● **Aim of the task**:
Which lines of the records contain the word "Vanilla"? Copy each one.
◇ ◇ ◇ ◇
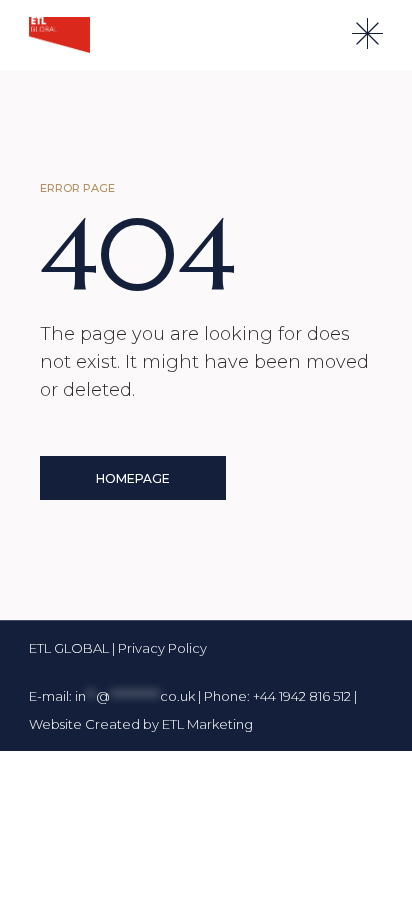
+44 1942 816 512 (302, 696)
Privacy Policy (162, 648)
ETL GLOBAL (70, 648)
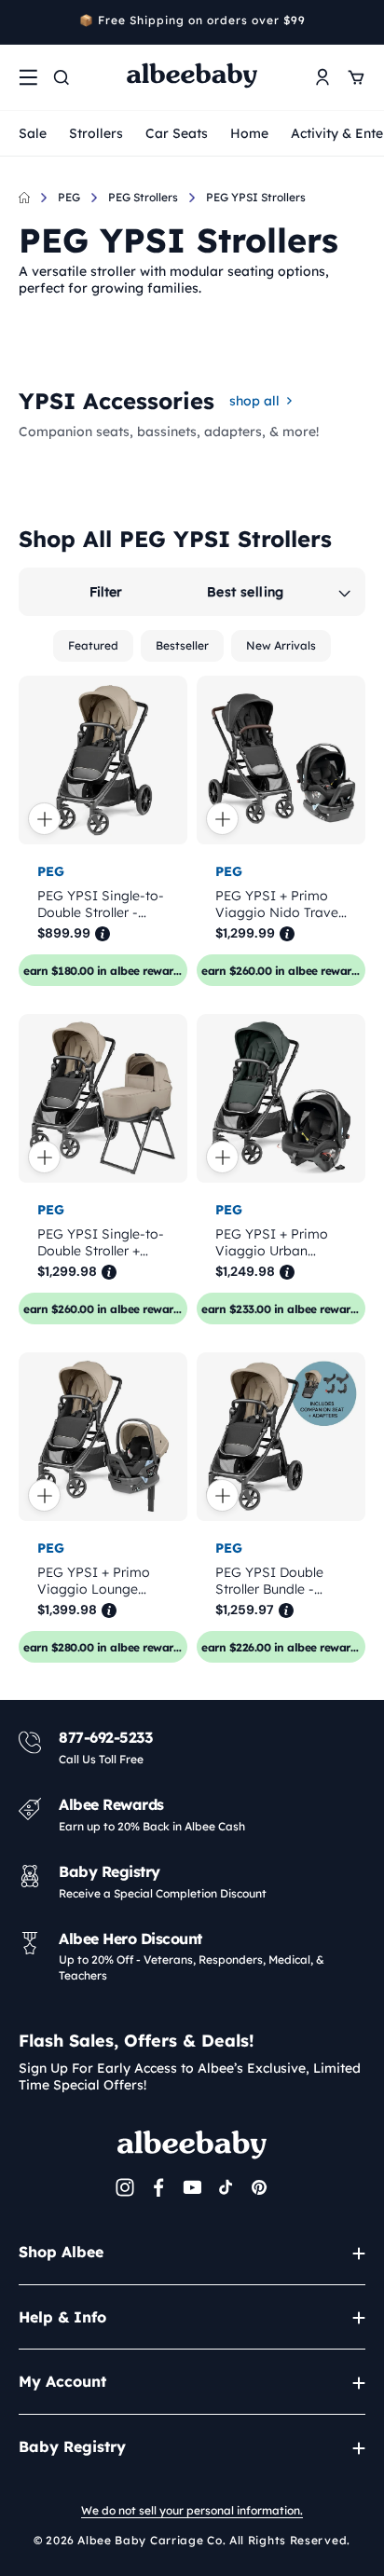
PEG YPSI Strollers (256, 197)
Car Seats (176, 133)
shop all (254, 400)
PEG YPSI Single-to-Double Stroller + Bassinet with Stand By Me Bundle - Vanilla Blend (100, 1242)
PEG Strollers (143, 197)
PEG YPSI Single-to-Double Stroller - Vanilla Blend (100, 904)
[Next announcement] (358, 22)
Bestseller (182, 645)
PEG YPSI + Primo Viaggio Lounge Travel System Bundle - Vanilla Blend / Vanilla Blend (102, 1580)
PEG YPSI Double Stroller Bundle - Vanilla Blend (269, 1580)
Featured (93, 645)
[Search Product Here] (61, 77)
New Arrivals (281, 645)
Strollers (96, 133)
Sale (33, 133)
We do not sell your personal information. (192, 2510)
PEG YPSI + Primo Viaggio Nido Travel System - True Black (278, 904)
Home (249, 133)
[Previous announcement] (25, 22)
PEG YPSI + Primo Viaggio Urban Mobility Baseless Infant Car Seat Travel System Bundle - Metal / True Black (280, 1242)
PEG (69, 197)
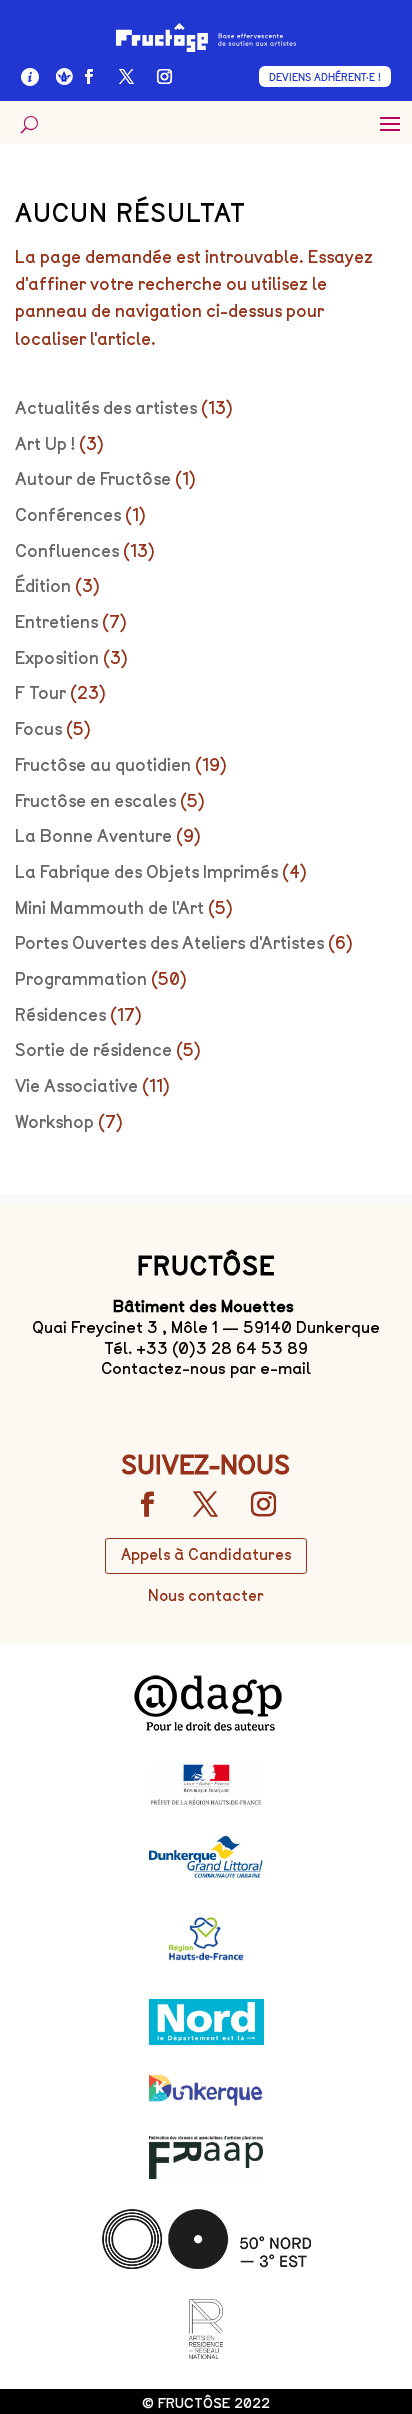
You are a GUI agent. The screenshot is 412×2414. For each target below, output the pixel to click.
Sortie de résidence (93, 1050)
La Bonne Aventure (93, 836)
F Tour (40, 693)
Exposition (57, 658)
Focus (38, 729)
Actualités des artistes (106, 408)
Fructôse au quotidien (103, 765)
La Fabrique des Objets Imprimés (146, 872)
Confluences (67, 551)
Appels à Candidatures (206, 1555)
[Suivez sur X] (127, 77)
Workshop (54, 1122)
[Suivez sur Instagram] (165, 77)
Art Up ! (45, 444)
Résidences (60, 1015)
◇ ◇ ◇ ◇
● **Result**:
PEG YPSI Single-to-Double Stroller + Bassinet with Stand By Me Bundle - Vanilla Blend (100, 1242)
PEG YPSI Single-to-Double Stroller - Vanilla Blend (100, 904)
PEG YPSI + Primo Viaggio Lounge Travel System Bundle - Vanilla Blend / Vanilla Blend (102, 1580)
PEG YPSI Double Stroller Bundle - Vanilla Blend (269, 1580)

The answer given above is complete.